Bij dit alles speelt volgens de AG een rol dat al heel lang op grote schaal via het internet is gegokt en dat het wetgevingsproces om daarvoor vergunningen mogelijk te maken tientallen jaren heeft geduurd. In dat hele proces en in het handhavingsbeleid is echter niet over de mogelijkheid van ongeldigheid van de kansspelovereenkomsten gesproken. Ten slotte speelt een rol dat in het handhavingsbeleid is gewezen op de eigen verantwoordelijkheid van speldeelnemers. Daarom is het aannemen van een recht op terugbetaling van door speldeelnemers geleden verliezen ook niet zonder meer redelijk.

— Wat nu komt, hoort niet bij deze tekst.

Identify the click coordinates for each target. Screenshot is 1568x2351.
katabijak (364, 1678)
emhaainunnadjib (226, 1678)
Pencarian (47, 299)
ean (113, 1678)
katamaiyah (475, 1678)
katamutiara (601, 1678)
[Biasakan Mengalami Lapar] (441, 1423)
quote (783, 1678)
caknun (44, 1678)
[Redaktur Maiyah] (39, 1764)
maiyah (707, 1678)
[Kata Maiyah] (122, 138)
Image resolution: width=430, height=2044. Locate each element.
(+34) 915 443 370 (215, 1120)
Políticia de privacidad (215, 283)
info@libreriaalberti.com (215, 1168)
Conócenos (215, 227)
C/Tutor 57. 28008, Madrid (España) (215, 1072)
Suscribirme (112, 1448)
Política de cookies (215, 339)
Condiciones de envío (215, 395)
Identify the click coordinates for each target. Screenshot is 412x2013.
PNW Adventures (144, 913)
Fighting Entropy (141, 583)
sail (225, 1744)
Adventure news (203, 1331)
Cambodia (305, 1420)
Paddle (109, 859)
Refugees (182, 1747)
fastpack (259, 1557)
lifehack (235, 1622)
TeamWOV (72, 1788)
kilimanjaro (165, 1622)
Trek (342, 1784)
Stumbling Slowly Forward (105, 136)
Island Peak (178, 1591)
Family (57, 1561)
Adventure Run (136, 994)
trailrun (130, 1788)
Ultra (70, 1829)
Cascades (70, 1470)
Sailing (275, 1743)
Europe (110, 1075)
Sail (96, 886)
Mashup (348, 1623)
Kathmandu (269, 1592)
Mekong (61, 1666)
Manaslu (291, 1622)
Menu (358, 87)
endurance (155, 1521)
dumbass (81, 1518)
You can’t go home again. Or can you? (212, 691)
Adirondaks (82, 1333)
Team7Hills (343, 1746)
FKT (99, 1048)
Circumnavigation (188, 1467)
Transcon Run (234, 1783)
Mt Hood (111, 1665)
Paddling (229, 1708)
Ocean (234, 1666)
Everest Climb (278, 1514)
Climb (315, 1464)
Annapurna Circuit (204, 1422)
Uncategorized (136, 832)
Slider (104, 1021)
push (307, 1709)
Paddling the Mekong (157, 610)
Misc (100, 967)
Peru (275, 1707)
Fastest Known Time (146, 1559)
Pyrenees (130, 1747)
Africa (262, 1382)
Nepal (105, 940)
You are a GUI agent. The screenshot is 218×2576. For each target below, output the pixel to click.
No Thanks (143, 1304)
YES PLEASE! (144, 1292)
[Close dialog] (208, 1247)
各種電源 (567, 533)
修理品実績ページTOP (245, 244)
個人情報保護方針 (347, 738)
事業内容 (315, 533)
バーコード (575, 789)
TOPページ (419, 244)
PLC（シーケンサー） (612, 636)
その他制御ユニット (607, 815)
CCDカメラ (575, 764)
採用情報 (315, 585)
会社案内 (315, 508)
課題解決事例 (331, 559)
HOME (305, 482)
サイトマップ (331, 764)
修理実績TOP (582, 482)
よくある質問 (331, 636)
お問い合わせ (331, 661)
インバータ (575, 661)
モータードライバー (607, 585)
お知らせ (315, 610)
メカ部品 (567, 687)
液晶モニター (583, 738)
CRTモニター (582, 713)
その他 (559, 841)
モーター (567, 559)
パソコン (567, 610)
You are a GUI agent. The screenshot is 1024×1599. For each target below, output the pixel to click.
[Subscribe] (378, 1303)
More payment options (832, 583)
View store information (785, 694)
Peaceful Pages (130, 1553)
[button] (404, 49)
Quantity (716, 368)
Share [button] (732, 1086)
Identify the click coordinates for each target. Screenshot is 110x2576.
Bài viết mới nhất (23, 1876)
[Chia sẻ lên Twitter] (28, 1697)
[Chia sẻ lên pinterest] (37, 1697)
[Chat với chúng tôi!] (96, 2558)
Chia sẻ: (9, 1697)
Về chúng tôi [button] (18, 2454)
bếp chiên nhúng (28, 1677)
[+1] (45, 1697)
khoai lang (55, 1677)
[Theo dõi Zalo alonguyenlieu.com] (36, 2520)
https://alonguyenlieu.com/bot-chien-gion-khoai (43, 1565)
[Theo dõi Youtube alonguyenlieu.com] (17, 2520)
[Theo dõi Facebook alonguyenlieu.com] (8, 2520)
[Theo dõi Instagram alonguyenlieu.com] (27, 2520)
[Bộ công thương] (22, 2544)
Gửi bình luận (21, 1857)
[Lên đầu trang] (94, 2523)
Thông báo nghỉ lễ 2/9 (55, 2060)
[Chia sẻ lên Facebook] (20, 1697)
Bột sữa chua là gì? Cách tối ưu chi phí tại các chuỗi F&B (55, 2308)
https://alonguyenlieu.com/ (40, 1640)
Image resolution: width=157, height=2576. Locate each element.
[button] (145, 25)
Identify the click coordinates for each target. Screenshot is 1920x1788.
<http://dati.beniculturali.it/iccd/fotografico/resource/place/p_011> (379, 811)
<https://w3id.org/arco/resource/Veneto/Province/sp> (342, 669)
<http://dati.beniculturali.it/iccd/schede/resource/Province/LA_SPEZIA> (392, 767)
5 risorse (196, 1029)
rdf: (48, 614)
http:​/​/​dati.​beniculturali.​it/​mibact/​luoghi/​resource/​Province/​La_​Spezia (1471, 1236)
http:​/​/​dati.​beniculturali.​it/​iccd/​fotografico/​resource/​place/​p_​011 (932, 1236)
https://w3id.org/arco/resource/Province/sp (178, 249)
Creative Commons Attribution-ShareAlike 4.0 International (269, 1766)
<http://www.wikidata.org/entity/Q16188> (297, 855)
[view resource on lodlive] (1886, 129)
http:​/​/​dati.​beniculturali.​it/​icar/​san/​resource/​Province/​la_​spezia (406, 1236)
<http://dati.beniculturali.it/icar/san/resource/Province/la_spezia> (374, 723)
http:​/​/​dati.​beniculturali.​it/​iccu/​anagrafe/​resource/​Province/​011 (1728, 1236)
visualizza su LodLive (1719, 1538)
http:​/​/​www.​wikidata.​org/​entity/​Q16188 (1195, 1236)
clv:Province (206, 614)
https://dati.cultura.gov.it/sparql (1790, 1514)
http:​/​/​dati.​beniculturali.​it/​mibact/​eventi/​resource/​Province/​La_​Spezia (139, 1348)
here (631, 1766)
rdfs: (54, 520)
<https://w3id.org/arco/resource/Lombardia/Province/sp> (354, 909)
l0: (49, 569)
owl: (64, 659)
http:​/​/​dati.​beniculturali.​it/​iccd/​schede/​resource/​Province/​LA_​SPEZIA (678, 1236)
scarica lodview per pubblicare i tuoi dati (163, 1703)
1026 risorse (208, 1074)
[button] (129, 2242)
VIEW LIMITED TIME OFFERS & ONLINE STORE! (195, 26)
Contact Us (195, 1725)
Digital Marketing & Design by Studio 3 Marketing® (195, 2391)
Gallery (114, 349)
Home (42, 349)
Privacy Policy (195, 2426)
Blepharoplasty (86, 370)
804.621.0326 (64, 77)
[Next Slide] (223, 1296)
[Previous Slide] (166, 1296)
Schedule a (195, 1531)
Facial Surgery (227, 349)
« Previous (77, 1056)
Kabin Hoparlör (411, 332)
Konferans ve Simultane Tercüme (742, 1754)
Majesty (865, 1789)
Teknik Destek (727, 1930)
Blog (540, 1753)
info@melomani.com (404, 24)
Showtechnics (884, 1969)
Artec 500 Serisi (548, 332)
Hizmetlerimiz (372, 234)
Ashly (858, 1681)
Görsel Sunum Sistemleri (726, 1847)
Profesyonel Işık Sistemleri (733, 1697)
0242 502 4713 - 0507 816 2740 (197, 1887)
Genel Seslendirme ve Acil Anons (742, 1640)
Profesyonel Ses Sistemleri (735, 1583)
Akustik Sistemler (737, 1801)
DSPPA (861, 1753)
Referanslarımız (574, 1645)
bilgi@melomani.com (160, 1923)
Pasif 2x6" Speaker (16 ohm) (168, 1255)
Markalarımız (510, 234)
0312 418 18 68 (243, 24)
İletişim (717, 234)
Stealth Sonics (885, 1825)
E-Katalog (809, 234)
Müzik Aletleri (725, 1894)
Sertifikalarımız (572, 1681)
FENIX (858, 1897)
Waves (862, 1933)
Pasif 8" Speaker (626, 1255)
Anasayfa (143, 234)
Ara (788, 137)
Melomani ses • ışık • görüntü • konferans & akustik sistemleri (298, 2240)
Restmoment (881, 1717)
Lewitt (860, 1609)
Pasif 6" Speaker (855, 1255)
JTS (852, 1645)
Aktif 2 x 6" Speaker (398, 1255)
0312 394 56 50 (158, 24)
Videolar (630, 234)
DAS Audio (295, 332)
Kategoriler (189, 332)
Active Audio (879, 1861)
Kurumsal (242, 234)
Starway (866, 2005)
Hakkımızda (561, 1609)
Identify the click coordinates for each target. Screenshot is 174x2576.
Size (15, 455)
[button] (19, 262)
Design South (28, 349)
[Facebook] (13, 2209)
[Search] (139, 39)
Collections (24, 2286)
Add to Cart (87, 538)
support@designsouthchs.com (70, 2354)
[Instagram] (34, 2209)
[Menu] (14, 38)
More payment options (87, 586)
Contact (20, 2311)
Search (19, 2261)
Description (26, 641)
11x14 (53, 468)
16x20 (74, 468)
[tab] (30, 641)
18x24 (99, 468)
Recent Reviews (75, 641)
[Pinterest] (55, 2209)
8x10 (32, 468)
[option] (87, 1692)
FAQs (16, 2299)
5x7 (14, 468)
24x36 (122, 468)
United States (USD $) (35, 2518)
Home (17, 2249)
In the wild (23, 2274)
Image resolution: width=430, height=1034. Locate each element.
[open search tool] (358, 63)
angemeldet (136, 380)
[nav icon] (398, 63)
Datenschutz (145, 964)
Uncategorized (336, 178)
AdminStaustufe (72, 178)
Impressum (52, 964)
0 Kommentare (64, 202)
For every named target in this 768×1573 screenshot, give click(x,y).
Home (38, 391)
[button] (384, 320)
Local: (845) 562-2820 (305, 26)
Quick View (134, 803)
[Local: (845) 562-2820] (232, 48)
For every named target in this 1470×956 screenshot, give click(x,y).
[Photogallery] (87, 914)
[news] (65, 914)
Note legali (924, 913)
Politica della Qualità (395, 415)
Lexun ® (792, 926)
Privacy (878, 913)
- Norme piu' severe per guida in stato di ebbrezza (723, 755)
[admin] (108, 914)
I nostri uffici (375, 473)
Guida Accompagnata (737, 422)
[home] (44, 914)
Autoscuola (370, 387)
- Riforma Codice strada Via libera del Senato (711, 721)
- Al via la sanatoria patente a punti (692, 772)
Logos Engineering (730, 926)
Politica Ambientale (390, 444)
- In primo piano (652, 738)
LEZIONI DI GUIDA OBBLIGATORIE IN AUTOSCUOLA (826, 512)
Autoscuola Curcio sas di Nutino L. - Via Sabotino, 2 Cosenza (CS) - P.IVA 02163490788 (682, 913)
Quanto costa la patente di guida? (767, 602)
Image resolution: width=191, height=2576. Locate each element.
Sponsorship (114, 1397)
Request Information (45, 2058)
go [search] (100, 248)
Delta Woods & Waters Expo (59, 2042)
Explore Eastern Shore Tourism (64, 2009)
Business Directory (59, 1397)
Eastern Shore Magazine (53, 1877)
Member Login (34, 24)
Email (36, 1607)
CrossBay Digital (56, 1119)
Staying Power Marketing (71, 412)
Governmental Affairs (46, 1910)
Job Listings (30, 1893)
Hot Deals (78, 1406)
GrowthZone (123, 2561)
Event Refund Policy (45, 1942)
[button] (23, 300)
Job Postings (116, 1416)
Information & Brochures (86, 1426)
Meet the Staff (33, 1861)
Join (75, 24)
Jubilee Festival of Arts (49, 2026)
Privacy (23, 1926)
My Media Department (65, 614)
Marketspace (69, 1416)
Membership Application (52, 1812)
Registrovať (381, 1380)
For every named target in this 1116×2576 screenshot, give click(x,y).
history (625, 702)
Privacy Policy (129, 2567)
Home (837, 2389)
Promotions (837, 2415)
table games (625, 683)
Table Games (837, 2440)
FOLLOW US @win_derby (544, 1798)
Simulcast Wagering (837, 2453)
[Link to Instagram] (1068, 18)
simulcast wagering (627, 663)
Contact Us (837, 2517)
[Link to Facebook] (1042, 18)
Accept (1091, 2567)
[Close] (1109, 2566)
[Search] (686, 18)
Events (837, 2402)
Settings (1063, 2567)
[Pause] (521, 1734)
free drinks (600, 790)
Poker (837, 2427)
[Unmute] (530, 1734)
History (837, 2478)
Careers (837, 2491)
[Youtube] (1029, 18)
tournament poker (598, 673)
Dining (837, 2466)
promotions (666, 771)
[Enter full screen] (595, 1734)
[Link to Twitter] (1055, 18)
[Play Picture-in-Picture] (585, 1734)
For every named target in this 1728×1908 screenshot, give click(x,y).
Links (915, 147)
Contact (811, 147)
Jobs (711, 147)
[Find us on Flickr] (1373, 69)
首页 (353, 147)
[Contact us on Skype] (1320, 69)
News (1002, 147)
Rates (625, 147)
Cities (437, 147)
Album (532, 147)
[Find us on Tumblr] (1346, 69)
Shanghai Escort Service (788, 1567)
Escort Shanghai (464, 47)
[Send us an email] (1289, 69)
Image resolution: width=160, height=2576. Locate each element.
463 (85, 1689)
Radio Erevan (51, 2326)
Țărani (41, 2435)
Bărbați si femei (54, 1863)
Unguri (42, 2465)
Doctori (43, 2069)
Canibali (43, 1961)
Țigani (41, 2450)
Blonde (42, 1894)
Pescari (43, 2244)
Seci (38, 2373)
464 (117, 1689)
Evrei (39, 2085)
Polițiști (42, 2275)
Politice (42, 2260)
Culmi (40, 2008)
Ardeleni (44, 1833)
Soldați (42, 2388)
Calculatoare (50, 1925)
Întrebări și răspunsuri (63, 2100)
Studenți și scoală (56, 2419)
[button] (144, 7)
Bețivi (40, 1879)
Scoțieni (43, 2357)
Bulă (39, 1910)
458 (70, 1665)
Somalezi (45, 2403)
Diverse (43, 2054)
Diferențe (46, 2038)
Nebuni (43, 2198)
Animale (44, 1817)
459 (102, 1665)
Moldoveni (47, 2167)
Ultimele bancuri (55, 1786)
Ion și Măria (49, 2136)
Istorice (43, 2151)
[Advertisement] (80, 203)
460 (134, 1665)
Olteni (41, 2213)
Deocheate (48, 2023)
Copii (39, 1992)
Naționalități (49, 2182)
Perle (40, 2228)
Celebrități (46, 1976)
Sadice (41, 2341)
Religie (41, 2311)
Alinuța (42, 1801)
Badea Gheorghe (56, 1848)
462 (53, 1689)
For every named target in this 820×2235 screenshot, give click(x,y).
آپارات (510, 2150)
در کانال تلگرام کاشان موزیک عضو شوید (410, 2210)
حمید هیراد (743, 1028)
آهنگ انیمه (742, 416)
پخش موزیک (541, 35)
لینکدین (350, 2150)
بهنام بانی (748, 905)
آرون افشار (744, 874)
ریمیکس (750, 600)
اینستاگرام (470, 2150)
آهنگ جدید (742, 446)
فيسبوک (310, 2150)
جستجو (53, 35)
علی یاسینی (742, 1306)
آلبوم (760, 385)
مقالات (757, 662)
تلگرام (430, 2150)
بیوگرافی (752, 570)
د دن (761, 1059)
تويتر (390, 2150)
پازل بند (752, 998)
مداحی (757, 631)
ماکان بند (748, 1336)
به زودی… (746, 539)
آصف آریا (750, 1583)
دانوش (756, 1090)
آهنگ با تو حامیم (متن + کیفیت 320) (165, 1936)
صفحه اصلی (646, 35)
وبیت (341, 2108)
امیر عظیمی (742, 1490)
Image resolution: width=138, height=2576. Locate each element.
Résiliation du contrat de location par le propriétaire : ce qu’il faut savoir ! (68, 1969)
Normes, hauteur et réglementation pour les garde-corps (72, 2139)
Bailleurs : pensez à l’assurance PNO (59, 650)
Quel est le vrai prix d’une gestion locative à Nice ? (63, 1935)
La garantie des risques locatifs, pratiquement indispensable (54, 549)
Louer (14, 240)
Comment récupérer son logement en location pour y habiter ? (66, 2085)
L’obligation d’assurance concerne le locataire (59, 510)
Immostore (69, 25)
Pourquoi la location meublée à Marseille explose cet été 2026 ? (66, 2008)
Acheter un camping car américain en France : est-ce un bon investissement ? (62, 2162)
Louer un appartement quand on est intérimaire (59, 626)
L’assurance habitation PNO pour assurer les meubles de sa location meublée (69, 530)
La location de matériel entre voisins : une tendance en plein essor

Samengevat is de AG van opvatting dat kansspelovereenkomsten die online zijn aangegaan zonder dat de aanbieder een vergunning had, niet om die reden ongeldig zijn. Een vordering tot terugbetaling van het geleden verlies is dan ook niet op grond van onverschuldigde betaling toewijsbaar.

Uitspraak Hoge Raad

Het is nog niet bekend wanneer de Hoge Raad uitspraak doet.

Een conclusie van de AG is een onafhankelijke rechtsgeleerde analyse en tevens een advies aan de Hoge Raad, die vrij is dat al dan niet te volgen. De AG is lid van het parket bij de Hoge Raad. Het parket bij de Hoge Raad is een zelfstandig, onafhankelijk onderdeel van de rechterlijke organisatie. Het behoort niet tot het Openbaar Ministerie.